In a recent case, a 15-year-old boy (M) was acquitted as a result of this defence. He had been charged with possession of a bladed article, and possession of cocaine and heroin.
There was an appeal raising an issue of law; did the accused discharge the evidential burden on him in raising the defence?
What is an evidential burden?
It is for the prosecution to prove that the offence has been committed by the accused. An evidential burden arises here for the accused to properly raise the issue that he has the defence set out in the Act.
It was submitted that the District Judge erred in her approach to the admissibility of the decision of the Single Competent Authority (SCA) that M was a victim of modern slavery.

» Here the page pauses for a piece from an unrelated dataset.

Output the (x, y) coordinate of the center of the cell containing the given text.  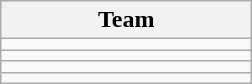
Team (126, 20)
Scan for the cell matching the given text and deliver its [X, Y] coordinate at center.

Also, she was wrong in concluding that the offence was a direct consequence of trafficking for exploitation purposes and that a reasonable person of the same characteristics would have committed the offence.
M was seen to go into KFC with two known young gang members, who were known to carry knives. All three of them were searched, and M was found to have a hunting knife, and wraps of cocaine and heroin. He initially said he used the knife to cut steak and later said that he had found it and was going to hand it in.
The arresting officer commented that M had been laughing with the other two males and had not raised any concerns. The officer was only made aware of a potential issue when he spoke to M’s father.
The following facts were admitted at the trial:
- M had been referred to Social Care
- The SCA had been informed that M regularly went missing from home
- M had no convictions or cautions
- The SCA had made a decision, on the balance of probabilities, that M had been recruited, harboured and transported for the purposes of criminal exploitation.
M did not comment in his police interview and did not give evidence at trial. The District Judge noted that the prosecution had not argued that he had to give evidence in order to meet the evidential burden for the defence, nor that he had to have provided some explanation in interview.
The issue raised afterwards was whether M had discharged the burden since he had not given evidence or provided an explanation. It was also argued that the District Judge had been wrong to rely on the decision of the SCA as this was opinion evidence and therefore inadmissible. The prosecution argued that all the judge had to rely on was hearsay evidence that M was a victim of trafficking.
The Court decided that irrespective of the decision of the SCA, the question to be answered was whether the burden had been discharged. It was not accepted that the evidence that could be relied upon was general. The direct evidence was that M was a missing child, in an area with which he had no connection, he had no convictions, and was with two boys with a significant criminal history involving drugs and knives. The fact that he had the very items the other two would usually have gave rise to an inference that his offending was as a direct consequence of his exploitation by them. The prosecution did not displace the inference.
The District Judge was entitled to conclude on the evidence that M was a victim of exploitation and that his offending was in direct consequence.
The seriousness of the offences is a significant consideration when determining whether a reasonable person would have done what the accused did. Although it is not irrelevant when considering a child, it is of less significance. A child is more likely to behave without a proper understanding of the nature and consequences of his actions.
The Court was satisfied that M had satisfied the evidential burden and that the evidence was sufficient to justify the conclusion reached by the District Judge.